Exercise instructions: Extract each line of the material below that contains the string "dropdown".

Records from a collection:

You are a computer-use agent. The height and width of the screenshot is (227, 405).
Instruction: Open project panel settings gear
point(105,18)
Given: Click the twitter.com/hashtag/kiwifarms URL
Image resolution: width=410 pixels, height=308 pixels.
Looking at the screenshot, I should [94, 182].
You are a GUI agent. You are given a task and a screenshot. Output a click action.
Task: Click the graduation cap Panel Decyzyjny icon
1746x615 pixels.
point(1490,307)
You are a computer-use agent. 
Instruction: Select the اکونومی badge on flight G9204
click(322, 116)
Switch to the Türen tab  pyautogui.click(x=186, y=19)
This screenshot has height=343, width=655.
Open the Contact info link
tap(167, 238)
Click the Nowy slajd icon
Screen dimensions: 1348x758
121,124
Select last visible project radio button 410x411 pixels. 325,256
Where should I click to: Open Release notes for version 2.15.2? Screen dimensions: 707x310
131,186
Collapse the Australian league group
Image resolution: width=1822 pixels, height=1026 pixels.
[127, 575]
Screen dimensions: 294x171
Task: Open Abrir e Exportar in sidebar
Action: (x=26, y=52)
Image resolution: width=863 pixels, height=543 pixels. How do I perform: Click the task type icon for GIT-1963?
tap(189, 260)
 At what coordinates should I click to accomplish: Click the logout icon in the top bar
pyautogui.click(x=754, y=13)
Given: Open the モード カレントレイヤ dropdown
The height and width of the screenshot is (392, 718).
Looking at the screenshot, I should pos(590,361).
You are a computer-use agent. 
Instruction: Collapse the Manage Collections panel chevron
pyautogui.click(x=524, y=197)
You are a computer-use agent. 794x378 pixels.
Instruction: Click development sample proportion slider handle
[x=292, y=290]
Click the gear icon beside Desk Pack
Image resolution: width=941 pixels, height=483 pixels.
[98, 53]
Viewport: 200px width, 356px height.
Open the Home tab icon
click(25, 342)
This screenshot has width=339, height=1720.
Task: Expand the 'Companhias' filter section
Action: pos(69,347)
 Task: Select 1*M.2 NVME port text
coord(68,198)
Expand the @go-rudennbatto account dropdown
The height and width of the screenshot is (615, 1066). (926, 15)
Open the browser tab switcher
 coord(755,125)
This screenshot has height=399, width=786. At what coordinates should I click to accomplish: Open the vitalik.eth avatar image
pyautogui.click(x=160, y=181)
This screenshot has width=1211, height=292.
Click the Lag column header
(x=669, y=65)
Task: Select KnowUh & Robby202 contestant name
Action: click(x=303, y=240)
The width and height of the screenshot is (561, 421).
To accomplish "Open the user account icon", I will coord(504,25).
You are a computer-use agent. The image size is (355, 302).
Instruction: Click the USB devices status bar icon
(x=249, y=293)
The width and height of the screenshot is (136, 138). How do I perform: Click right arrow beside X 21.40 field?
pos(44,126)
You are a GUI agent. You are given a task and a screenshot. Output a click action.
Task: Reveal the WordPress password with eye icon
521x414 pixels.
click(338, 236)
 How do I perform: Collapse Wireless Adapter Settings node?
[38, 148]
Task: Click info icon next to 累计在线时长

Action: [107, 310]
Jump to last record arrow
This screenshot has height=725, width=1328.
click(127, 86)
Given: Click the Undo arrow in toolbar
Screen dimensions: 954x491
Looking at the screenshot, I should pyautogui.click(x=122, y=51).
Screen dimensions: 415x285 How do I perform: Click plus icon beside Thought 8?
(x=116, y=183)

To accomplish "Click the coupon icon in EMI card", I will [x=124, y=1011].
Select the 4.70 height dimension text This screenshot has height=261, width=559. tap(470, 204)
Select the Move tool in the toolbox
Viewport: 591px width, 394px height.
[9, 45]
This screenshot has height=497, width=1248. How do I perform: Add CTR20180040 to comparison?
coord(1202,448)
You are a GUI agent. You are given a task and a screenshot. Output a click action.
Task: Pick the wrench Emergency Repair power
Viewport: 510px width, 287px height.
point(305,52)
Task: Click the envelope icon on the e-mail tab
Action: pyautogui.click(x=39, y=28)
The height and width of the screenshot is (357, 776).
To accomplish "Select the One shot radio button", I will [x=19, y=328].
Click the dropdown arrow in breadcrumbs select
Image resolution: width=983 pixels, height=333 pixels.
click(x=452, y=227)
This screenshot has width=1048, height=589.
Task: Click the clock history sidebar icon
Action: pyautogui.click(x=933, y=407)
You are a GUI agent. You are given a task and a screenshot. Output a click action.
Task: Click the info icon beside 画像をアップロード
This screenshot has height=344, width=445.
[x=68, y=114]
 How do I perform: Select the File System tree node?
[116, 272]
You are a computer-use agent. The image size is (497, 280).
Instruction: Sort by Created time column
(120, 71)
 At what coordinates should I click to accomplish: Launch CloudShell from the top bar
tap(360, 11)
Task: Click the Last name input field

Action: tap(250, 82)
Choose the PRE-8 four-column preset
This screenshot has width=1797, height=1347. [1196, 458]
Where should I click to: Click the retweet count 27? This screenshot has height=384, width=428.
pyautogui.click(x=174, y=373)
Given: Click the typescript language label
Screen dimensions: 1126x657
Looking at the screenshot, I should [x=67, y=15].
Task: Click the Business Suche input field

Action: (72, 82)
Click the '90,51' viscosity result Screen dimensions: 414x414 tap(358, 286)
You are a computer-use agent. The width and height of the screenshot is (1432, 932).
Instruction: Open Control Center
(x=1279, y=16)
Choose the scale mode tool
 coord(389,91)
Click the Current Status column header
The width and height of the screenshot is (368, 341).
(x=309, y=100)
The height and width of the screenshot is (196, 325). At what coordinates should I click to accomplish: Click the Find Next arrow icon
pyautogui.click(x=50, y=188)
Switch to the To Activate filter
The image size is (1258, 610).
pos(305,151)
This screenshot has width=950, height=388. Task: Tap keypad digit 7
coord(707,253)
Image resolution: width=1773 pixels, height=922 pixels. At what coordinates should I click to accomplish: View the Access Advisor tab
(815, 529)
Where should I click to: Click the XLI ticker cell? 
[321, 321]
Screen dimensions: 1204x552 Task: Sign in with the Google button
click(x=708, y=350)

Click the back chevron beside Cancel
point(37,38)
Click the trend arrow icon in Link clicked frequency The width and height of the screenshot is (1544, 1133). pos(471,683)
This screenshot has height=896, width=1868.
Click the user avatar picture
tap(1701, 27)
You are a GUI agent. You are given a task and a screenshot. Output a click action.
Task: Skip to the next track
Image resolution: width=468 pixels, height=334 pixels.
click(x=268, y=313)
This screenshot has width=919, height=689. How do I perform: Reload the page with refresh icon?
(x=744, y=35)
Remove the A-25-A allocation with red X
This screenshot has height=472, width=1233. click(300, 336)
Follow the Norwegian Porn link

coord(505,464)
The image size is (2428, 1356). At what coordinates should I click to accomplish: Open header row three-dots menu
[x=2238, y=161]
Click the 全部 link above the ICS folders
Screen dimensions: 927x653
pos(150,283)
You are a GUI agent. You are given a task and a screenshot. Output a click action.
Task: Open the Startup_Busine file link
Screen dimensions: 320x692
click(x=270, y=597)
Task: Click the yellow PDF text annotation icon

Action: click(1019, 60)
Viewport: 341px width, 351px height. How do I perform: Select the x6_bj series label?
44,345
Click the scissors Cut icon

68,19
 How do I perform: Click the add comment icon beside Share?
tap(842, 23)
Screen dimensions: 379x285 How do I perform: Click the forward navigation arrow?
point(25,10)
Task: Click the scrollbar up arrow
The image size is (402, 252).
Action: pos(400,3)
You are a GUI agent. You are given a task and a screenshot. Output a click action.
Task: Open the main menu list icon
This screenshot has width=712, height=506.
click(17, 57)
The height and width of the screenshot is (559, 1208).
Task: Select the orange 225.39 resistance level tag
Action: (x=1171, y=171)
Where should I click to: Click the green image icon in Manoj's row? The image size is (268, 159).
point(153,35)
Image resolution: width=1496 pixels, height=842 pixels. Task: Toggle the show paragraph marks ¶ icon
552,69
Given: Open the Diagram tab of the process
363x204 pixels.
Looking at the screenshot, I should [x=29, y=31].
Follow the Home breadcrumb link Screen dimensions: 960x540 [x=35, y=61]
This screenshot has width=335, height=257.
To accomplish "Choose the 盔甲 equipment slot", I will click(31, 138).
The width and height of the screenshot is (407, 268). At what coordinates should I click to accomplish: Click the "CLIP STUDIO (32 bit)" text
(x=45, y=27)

Response:
Given: Open the モード カレントレイヤ dropdown
Expand the @go-rudennbatto account dropdown
Click the dropdown arrow in breadcrumbs select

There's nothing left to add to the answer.